The small Aunt-Linda Tuesday-visit-rhythm continues. She arrives at the small 2 PM mark. She holds whichever small child needs to be held. She drinks the small coffee I keep ready in the small French press. We talk through the small week’s family-news, the small Roy-update (Roy is in his small mid-late-sixties now, post-macular-degeneration adjustment, fully passenger now with Aunt Linda driving both), the small Harper-and-Hadley update, the small Bristow-cousins news.

The small Sunday-evening publishing-and-archiving ritual continues. The recipe gets photographed at the small three PM kitchen-light-window. The post gets drafted at the small four PM workspace at the kitchen-counter. The post gets the small final-pass-edit at the small five PM. The post publishes at seven PM. The small comments and emails come in across the small Sunday-night-and-Monday-morning window. The small ritual is the small spine of the small Recipe Spinoff blog operation.

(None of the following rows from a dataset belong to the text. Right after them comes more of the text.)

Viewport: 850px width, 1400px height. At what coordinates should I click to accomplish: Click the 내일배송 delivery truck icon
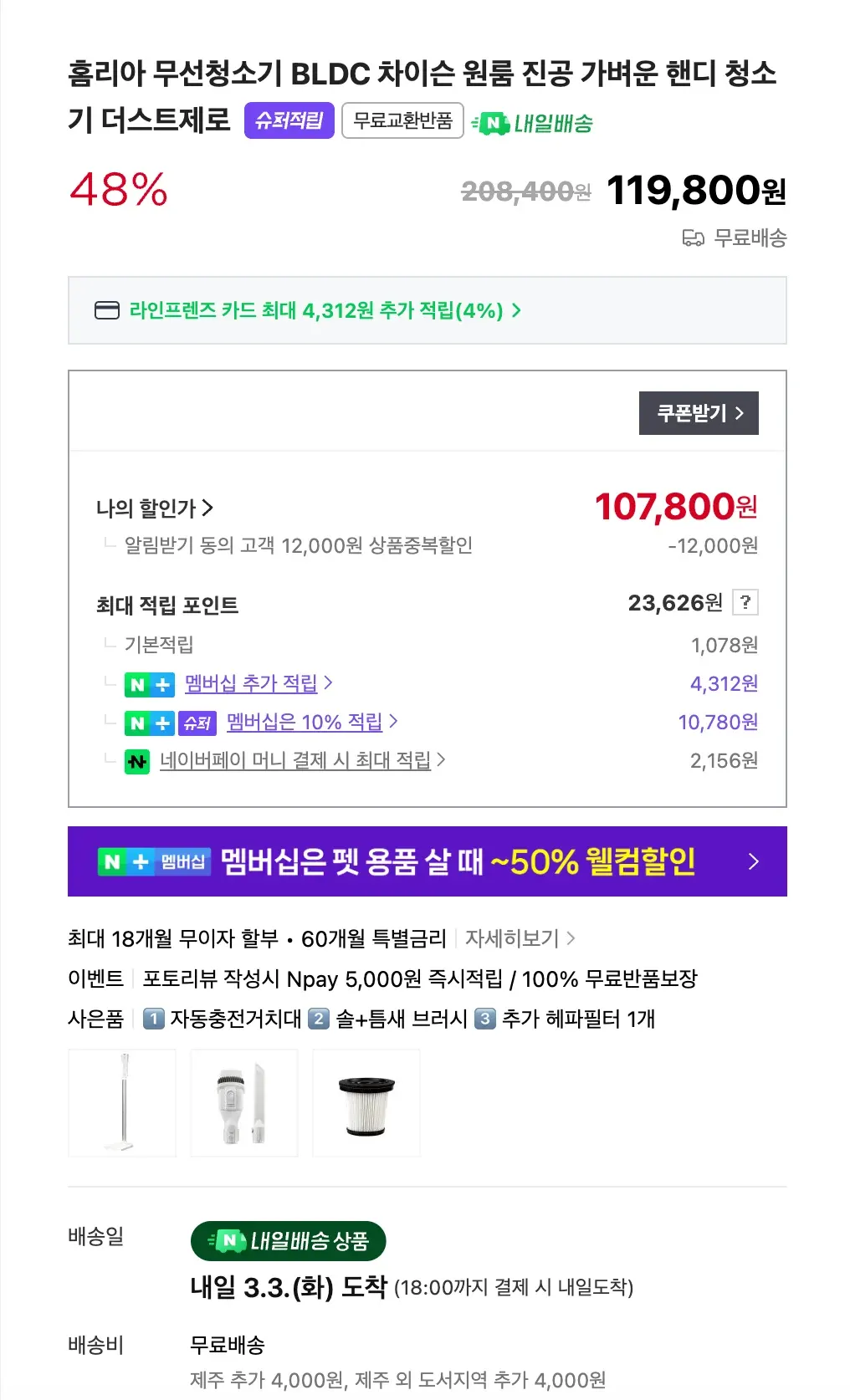[491, 124]
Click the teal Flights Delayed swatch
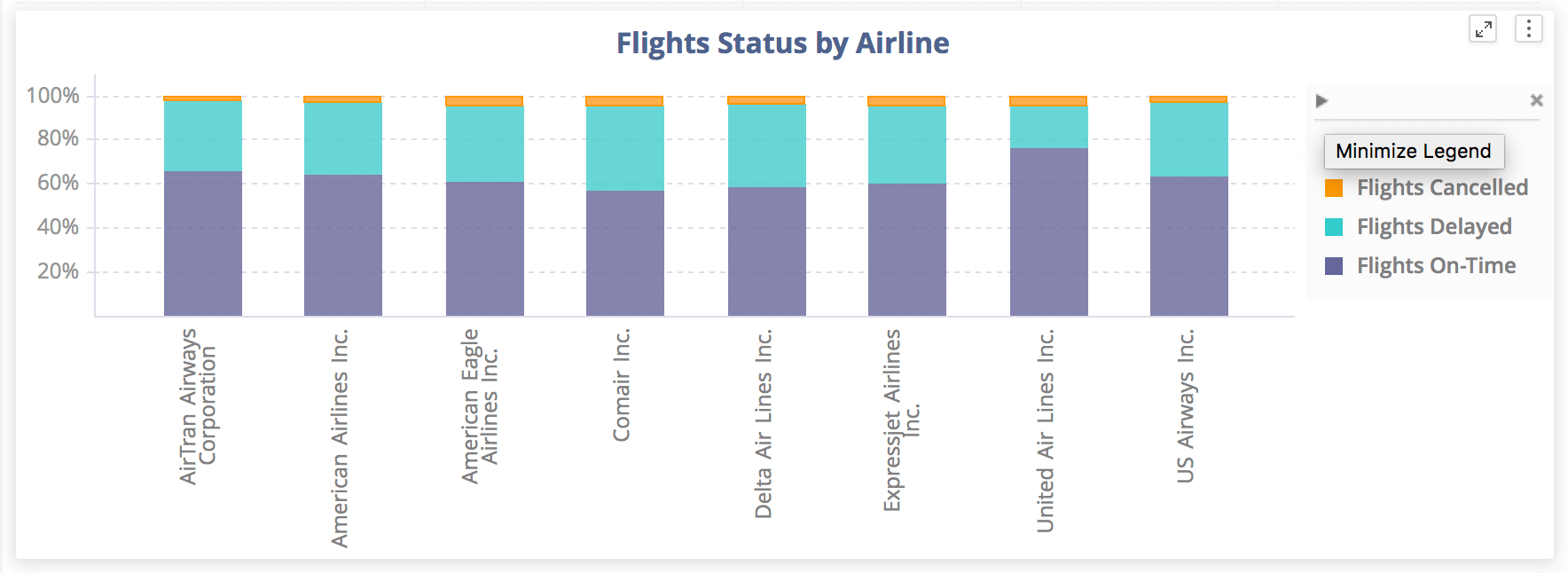Viewport: 1568px width, 573px height. (1334, 227)
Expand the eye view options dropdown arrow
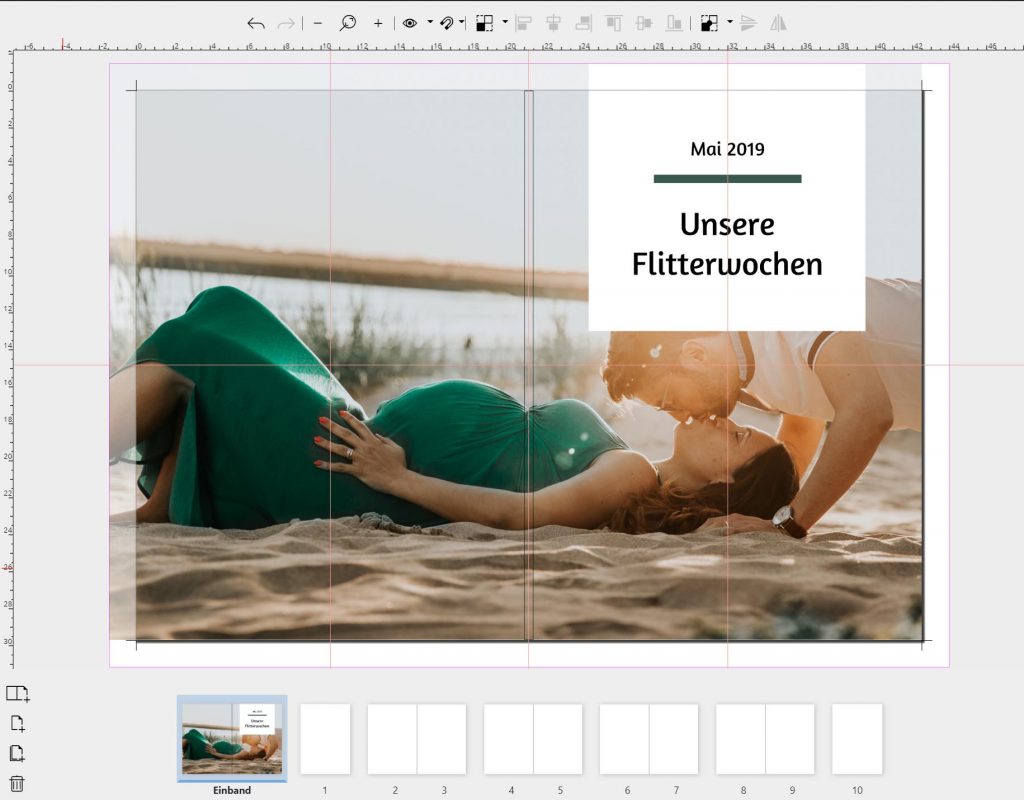Image resolution: width=1024 pixels, height=800 pixels. tap(430, 22)
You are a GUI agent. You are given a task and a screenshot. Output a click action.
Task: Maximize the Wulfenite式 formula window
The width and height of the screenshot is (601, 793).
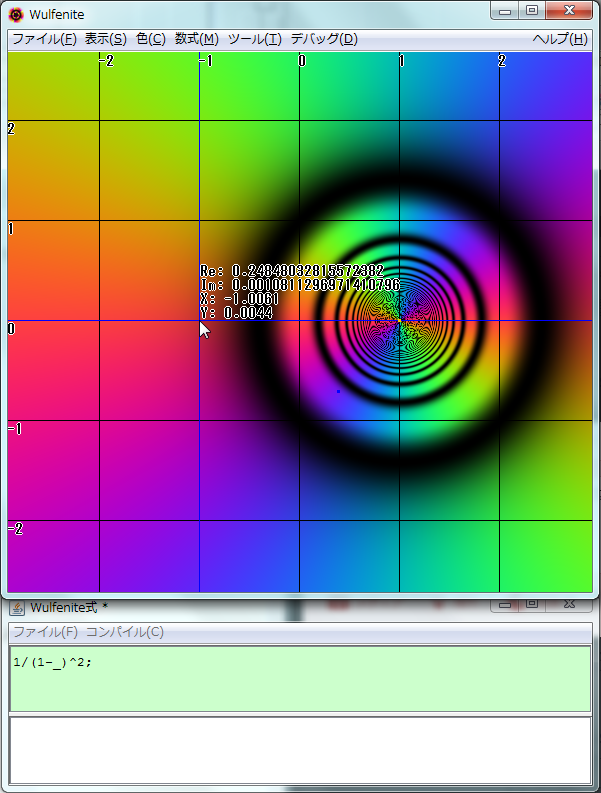532,603
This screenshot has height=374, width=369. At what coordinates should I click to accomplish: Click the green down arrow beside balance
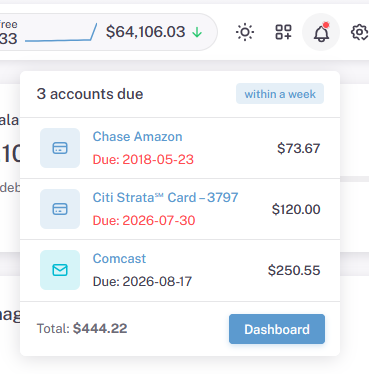(197, 32)

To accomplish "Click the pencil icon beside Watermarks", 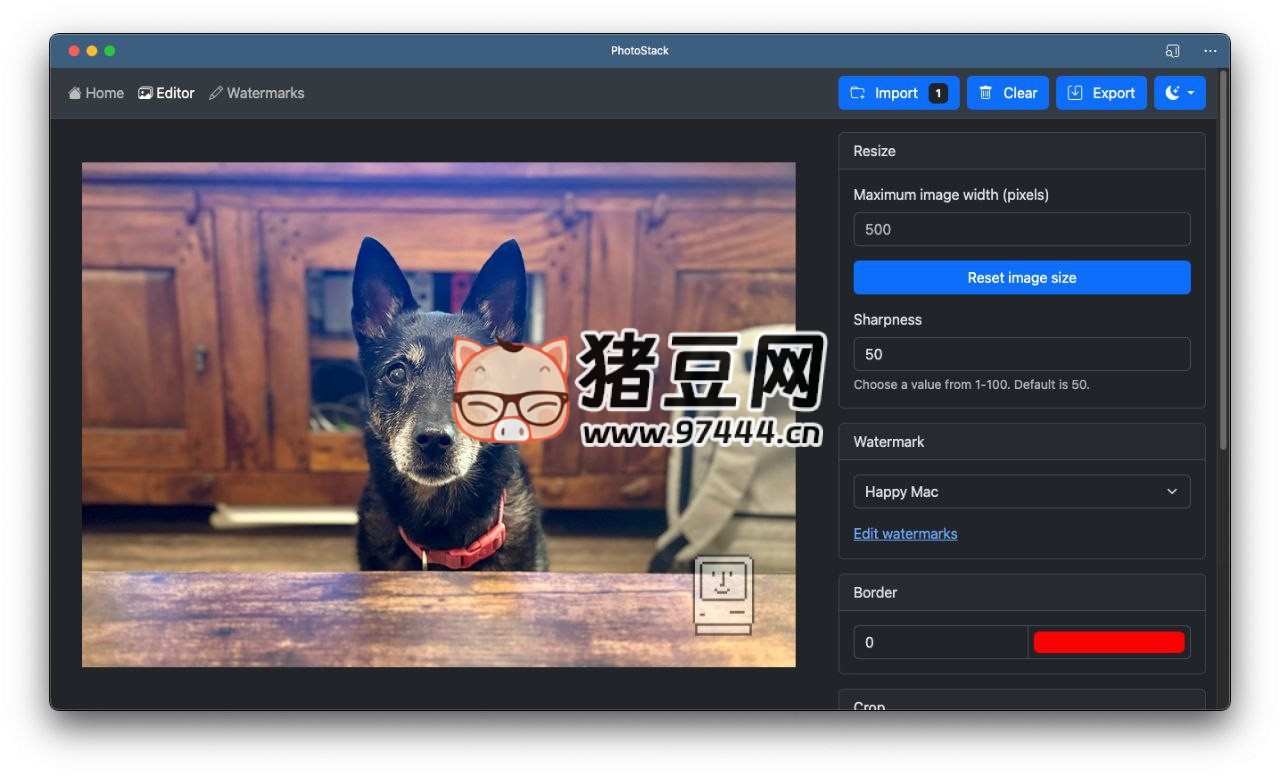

The small Pantry Rules cookbook companion has continued to sell at its small steady pace. The small kayleeturnercatering.com online-store carries both cookbooks now. The small revenue from the small books is the small adjacent-stream to the small catering-arm revenue and Dustin’s small auto-shop income. The small three-stream household-financial-shape continues to be the small stable-structure the family-of-four has been building around.

Pizza Sliders

Prep Time: 15 minutes | Cook Time: 20 minutes | Total Time: 35 minutes | Servings: 12 sliders

Ingredients

  • 1 package (12 count) Hawaiian or dinner rolls
  • 1 cup marinara or pizza sauce
  • 1 1/2 cups shredded mozzarella cheese, divided
  • 1/2 cup mini pepperoni slices
  • 1/4 cup sliced black olives (optional)
  • 1/4 cup diced green bell pepper (optional)
  • 3 tablespoons unsalted butter, melted
  • 1 teaspoon garlic powder
  • 1 teaspoon Italian seasoning
  • 1 tablespoon grated Parmesan cheese
  • 1/2 teaspoon crushed red pepper flakes (optional)

Instructions

  1. Preheat the oven. Heat your oven to 350°F. Lightly grease a 9×13-inch baking dish with nonstick spray.
  2. Slice the rolls. Without separating the individual rolls, use a serrated knife to slice the entire slab of rolls horizontally in half. Place the bottom half in the prepared baking dish.
  3. Layer the sauce and cheese. Spread the marinara sauce evenly over the cut side of the bottom rolls. Sprinkle 3/4 cup of the mozzarella evenly over the sauce.
  4. Add the toppings. Distribute the mini pepperoni, olives, and bell pepper evenly over the cheese layer.
  5. Top with more cheese. Sprinkle the remaining 3/4 cup mozzarella over the toppings, then place the top half of the rolls over everything.
  6. Make the butter topping. In a small bowl, stir together the melted butter, garlic powder, Italian seasoning, and Parmesan. Brush generously over the tops of the rolls.
  7. Bake covered. Cover the dish with foil and bake for 15 minutes, until the cheese is fully melted and the rolls are heated through.
  8. Uncover and finish. Remove the foil and bake an additional 4—5 minutes until the tops are golden and slightly crisp.
  9. Slice and serve. Use a sharp knife to cut into individual sliders along the roll seams. Serve warm with extra marinara on the side for dipping.

Nutrition (per serving)

Calories: 210 | Protein: 9g | Fat: 11g | Carbs: 19g | Fiber: 1g | Sodium: 480mg

Kaylee Turner
About the cook who shared this
Kaylee Turner
Week 485 of Kaylee’s 30-year story · Tulsa, Oklahoma
Kaylee is twenty-five, married with three kids under six, and the youngest mom on the RecipeSpinoff team. She got her GED at twenty, married at nineteen, and feeds her family on whatever she can find at Dollar General and the Tulsa grocery outlet. She survived a tornado that took the roof off her apartment and discovered that you can make surprisingly good dinners with canned goods and determination. Don't underestimate her. She doesn't underestimate herself.

How Would You Spin It?

Put your own twist on this recipe — what would you add, remove, or swap?